= Beginning of Section =

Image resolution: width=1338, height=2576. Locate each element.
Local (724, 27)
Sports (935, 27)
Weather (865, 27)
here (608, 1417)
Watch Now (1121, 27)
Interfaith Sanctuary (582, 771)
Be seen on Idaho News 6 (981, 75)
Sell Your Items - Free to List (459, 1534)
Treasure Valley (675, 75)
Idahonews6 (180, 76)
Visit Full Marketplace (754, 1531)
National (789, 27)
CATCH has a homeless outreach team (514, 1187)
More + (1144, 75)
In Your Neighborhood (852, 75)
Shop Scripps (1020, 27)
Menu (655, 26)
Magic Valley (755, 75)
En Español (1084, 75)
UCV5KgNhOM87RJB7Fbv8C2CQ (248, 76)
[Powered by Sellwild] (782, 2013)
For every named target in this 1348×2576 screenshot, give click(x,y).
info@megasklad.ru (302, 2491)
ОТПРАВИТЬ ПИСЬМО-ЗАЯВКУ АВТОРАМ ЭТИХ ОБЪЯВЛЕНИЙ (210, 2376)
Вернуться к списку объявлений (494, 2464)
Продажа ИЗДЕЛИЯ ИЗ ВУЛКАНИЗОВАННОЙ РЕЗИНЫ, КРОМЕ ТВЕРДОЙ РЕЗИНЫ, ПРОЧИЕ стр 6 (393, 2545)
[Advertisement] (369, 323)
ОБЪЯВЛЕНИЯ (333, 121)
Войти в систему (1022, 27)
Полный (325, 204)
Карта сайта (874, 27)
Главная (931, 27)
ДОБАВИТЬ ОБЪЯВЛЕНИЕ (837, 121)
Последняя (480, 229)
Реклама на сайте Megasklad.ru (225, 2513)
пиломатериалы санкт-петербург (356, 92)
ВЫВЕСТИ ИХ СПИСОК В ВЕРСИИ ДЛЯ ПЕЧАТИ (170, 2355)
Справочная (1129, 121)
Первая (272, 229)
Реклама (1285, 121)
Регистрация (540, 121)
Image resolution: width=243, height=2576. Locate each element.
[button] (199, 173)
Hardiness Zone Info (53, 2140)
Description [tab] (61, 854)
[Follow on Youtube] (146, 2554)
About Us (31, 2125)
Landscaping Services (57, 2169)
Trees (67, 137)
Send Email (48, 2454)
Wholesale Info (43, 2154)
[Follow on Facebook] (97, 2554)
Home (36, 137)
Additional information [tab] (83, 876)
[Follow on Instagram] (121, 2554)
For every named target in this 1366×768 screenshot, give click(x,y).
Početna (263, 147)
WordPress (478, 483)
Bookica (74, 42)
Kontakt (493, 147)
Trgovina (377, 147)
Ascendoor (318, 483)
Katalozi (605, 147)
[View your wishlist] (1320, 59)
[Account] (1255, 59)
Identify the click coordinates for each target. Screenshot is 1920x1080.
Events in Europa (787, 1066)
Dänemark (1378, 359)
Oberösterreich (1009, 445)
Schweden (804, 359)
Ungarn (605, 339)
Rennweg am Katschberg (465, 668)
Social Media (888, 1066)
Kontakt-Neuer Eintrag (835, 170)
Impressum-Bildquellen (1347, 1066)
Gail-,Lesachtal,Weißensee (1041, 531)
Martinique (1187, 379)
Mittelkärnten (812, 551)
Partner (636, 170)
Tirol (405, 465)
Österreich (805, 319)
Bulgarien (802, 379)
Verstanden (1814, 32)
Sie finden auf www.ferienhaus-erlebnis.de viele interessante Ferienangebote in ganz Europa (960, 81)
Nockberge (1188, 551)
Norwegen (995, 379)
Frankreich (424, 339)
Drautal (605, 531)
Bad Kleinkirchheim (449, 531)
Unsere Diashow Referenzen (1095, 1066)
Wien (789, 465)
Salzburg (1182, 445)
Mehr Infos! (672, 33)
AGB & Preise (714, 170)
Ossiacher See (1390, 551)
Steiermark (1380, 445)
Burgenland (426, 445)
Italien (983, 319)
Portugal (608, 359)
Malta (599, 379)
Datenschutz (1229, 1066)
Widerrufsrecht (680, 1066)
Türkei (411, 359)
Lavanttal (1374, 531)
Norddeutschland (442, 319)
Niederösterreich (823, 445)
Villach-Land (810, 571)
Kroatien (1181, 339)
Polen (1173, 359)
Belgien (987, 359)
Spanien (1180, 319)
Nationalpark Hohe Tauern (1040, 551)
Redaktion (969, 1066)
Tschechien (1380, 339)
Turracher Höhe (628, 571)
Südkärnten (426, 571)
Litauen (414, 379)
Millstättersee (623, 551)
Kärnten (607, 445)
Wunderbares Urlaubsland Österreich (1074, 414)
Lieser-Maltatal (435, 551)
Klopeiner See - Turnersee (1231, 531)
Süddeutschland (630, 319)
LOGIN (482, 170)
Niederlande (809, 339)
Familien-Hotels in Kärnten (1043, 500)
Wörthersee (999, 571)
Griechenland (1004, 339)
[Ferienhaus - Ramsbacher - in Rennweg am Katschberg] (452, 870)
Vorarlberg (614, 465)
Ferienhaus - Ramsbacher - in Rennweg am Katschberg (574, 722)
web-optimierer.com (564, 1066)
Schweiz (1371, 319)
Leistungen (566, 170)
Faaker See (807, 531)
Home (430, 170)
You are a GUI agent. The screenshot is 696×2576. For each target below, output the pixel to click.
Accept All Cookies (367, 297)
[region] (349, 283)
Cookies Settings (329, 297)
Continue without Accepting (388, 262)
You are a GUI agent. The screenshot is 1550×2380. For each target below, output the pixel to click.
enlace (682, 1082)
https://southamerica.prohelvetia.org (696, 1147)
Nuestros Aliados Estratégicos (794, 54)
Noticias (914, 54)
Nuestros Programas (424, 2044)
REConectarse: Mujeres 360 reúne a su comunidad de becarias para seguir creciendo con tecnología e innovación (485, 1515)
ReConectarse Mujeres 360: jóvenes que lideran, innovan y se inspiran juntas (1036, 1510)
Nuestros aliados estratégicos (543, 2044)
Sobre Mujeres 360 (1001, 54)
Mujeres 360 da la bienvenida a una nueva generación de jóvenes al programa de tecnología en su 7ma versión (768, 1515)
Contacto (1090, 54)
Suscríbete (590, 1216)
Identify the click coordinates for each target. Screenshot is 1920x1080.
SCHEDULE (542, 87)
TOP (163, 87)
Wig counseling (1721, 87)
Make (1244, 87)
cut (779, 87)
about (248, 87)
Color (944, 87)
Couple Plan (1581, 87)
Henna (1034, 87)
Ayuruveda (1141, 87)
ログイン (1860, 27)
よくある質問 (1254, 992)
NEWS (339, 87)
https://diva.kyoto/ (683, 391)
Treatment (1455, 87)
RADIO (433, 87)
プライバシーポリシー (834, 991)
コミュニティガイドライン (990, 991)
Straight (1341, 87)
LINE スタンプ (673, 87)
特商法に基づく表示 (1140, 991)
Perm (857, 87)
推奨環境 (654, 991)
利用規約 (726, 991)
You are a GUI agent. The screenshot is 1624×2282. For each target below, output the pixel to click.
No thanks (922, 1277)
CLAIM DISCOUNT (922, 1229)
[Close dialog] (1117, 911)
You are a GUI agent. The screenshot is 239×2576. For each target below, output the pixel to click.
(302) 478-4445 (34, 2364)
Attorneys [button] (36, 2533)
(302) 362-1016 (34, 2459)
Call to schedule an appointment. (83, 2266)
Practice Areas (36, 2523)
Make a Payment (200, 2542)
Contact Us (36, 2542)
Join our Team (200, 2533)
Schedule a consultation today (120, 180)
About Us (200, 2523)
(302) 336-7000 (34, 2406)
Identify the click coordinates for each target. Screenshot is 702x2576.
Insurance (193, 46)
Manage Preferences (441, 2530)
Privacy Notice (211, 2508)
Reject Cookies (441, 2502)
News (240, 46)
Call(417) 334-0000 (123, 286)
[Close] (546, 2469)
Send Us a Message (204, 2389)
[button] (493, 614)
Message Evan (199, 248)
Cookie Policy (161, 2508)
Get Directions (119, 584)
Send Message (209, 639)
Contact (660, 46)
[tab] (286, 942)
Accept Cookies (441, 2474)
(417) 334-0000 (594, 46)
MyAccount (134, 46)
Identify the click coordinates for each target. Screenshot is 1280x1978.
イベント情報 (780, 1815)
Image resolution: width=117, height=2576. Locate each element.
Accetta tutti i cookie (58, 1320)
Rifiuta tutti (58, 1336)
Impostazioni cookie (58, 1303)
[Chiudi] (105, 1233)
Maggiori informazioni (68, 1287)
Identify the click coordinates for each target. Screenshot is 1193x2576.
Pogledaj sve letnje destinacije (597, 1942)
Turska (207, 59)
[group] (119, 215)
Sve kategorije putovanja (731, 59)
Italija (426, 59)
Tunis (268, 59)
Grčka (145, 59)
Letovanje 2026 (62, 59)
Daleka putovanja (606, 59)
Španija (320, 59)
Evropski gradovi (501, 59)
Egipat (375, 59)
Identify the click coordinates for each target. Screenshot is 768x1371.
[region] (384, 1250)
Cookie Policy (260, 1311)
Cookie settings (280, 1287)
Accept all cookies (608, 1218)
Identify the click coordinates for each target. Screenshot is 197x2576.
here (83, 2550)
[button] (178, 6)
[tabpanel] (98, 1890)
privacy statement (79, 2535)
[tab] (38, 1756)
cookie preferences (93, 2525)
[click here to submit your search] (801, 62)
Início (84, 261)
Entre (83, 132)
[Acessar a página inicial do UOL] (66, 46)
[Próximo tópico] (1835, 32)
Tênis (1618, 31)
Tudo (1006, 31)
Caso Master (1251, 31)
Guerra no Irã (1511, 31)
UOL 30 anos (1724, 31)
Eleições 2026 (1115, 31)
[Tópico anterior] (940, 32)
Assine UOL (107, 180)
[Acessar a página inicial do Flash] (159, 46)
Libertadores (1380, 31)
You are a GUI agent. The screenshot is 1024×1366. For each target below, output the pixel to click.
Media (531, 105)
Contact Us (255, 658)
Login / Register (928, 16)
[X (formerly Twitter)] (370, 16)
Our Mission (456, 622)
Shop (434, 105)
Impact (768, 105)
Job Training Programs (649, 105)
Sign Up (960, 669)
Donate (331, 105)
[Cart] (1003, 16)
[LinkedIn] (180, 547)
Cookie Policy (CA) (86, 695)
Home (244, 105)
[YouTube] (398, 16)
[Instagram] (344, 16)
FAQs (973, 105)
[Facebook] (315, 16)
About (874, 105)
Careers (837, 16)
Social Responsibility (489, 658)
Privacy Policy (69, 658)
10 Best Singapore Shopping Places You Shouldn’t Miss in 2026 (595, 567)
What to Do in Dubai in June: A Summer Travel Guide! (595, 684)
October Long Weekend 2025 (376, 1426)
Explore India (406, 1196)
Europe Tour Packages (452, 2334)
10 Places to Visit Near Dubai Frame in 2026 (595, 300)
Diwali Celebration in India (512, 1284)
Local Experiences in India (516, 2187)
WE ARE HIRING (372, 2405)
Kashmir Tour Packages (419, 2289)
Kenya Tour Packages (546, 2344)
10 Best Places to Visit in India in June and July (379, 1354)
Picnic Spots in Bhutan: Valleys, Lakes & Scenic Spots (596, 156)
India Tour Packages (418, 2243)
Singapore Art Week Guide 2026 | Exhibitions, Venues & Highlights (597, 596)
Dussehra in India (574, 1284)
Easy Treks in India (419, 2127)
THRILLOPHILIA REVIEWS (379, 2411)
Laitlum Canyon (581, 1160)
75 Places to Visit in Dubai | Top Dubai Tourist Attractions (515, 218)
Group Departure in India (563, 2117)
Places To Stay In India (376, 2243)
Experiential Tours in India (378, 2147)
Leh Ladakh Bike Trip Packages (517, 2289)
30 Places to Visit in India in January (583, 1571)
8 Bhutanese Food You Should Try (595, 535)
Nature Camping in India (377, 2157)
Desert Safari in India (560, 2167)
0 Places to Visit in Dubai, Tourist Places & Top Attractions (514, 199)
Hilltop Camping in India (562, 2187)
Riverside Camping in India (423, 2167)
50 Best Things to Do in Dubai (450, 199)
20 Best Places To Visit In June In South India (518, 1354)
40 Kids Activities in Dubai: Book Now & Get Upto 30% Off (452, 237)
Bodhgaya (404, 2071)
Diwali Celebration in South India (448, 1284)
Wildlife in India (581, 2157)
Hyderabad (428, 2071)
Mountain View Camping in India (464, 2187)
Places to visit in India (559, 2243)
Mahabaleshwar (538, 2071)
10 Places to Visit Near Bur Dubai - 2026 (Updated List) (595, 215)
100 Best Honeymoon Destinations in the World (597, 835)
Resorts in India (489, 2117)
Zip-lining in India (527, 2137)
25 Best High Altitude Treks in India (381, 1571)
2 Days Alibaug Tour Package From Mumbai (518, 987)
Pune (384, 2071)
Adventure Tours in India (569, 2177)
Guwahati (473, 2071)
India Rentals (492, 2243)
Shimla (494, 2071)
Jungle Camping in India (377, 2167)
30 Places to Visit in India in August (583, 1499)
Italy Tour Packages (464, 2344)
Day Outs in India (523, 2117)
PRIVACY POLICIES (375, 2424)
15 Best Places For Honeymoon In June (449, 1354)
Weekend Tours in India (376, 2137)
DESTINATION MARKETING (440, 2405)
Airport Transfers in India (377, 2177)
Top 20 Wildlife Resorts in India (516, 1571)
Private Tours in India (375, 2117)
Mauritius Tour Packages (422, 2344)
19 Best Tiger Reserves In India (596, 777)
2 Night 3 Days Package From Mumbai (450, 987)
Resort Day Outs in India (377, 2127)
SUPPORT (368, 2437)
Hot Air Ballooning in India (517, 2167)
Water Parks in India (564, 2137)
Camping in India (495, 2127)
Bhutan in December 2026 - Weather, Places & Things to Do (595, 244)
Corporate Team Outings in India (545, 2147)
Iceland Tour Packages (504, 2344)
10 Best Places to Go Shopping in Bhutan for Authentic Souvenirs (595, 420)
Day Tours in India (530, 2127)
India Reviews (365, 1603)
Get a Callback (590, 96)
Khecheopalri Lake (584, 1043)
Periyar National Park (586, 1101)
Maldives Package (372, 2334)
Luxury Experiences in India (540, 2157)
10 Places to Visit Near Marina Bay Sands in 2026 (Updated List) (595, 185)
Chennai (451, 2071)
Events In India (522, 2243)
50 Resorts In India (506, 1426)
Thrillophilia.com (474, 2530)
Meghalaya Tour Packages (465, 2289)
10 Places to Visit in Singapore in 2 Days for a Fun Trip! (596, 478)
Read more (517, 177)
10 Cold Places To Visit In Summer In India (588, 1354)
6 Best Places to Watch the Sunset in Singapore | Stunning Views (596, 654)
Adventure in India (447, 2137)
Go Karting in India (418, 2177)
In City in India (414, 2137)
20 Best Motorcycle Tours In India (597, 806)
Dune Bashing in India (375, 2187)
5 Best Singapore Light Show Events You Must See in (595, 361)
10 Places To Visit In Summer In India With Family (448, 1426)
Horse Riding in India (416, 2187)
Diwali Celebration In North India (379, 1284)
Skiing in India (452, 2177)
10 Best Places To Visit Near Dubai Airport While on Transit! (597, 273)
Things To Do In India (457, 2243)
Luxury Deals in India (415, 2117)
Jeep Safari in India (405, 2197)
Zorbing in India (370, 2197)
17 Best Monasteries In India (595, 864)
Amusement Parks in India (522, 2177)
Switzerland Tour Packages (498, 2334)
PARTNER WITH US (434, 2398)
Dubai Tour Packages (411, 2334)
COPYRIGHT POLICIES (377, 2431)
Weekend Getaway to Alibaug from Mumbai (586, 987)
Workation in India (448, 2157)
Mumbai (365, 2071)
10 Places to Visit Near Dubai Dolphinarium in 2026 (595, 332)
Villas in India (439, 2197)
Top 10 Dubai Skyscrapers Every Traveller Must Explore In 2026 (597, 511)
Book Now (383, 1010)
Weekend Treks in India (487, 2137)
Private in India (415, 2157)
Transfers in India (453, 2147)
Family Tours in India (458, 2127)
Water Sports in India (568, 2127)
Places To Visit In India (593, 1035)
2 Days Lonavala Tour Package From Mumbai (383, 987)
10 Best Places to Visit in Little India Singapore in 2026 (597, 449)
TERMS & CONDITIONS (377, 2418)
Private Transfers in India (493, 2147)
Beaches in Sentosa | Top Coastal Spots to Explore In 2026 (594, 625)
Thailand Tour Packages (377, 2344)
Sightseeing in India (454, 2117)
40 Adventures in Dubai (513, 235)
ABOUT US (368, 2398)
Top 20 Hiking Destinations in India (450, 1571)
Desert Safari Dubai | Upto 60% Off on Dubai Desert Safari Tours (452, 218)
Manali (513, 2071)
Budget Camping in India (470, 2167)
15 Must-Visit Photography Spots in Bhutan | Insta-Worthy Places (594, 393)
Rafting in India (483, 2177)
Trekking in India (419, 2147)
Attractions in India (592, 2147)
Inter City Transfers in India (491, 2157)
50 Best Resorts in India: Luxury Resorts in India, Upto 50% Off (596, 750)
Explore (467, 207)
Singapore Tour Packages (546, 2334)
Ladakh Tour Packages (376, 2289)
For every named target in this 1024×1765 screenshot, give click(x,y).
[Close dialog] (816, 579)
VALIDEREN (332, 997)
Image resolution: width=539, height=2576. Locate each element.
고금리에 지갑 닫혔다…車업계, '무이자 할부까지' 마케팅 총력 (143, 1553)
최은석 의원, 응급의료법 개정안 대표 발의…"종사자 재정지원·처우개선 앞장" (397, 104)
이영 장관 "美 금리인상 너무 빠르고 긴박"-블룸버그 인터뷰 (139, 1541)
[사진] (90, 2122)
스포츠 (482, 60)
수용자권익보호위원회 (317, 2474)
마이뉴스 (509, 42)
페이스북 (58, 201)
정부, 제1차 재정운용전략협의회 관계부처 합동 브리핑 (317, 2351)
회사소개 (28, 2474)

= End of Section =

EXERCISE AIM: Look through the material above and print exactly the lines from the one containing "10 Best Places to Visit in Little" to the one containing "40 Adventures in Dubai (513, 235)", both included, and nothing more.

EXPECTED ANSWER:
10 Best Places to Visit in Little India Singapore in 2026 (597, 449)
TERMS & CONDITIONS (377, 2418)
Private Transfers in India (493, 2147)
Beaches in Sentosa | Top Coastal Spots to Explore In 2026 (594, 625)
Thailand Tour Packages (377, 2344)
Sightseeing in India (454, 2117)
40 Adventures in Dubai (513, 235)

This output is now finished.